FAYETTEVILLE – Voters approved a repeal of a controversial gender ordinance Dec. 9 that would have been the first of its kind in the Natural State.
Unofficial results reported were 7,523 voting for repeal, with 7,040 voting against repeal, according to published reports.
Adopted by Fayetteville councilmen Aug. 20 following a marathon meeting, the ordinance would have extended housing, employment and public accommodation protections to lesbian, gay, bisexual and transgender (LGBT) people, which aren't covered in state and federal laws.
Within a month following approval of the ordinance, its foes collected enough signatures to place its repeal on the ballot in a special election.
Southern Baptist and other religious leaders in northwest Arkansas expressed concern that the ordinance was a significant threat to religious liberty in the city.
The passage of the ordinance by the Fayetteville City Council appeared to mark the first win in a new Southern campaign to extend LGBT rights.

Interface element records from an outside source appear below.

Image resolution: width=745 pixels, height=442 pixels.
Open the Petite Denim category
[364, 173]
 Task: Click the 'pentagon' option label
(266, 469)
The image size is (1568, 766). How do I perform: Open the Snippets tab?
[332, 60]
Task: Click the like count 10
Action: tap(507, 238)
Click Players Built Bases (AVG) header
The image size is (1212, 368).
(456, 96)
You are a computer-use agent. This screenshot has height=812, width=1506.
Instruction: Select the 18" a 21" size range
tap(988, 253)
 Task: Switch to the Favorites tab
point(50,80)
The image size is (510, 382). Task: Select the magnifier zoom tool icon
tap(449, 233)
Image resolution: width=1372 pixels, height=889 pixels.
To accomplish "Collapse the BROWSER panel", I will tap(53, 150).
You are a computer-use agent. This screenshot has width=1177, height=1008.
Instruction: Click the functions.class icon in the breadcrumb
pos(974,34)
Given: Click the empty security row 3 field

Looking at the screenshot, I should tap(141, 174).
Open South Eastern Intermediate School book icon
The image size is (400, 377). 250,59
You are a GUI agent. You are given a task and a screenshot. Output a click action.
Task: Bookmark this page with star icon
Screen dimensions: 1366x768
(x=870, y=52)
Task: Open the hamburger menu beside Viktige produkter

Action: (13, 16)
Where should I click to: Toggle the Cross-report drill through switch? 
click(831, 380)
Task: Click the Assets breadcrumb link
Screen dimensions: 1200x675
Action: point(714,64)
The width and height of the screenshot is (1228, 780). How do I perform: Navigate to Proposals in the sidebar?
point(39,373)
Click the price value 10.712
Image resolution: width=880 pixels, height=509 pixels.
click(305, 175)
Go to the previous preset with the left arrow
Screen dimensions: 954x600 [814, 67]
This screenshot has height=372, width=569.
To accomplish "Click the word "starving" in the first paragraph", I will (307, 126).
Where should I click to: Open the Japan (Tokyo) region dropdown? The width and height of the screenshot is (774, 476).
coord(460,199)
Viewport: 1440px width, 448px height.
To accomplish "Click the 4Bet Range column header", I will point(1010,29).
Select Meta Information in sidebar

The Human Rights Campaign (HRC), the country’s largest political organization that promotes LGBT rights, announced in April such an effort with an $8.5 million budget over three years in Alabama, Arkansas and Mississippi. On Nov. 10, HRC unveiled its “All God’s Children” religious outreach to persuade Mississippians that homosexuality is compatible with Christianity.
In a Nov. 10 memo, Steve Clark, president of the Fayetteville Chamber of Commerce, said the city had failed to address the organization’s numerous questions about enforcement of the ordinance, including some regarding religious freedom.
Lead Southern Baptist Convention ethicist Russell Moore, president of the Southern Baptist Ethics and Religious Liberty Commission (ERLC), described the ordinance as “one of the most broadly written and troubling nondiscrimination bills I’ve ever seen, stipulating religious exemptions only for the most narrow of circumstances, which will endanger untold numbers of men and women seeking to live out their gospel faith.”
The ordinance’s weakness on religious liberty is especially objectionable to Southern Baptists, Moore said, adding, “Religious freedom doesn’t arrive by majority vote and can’t be negotiated away by majority vote.”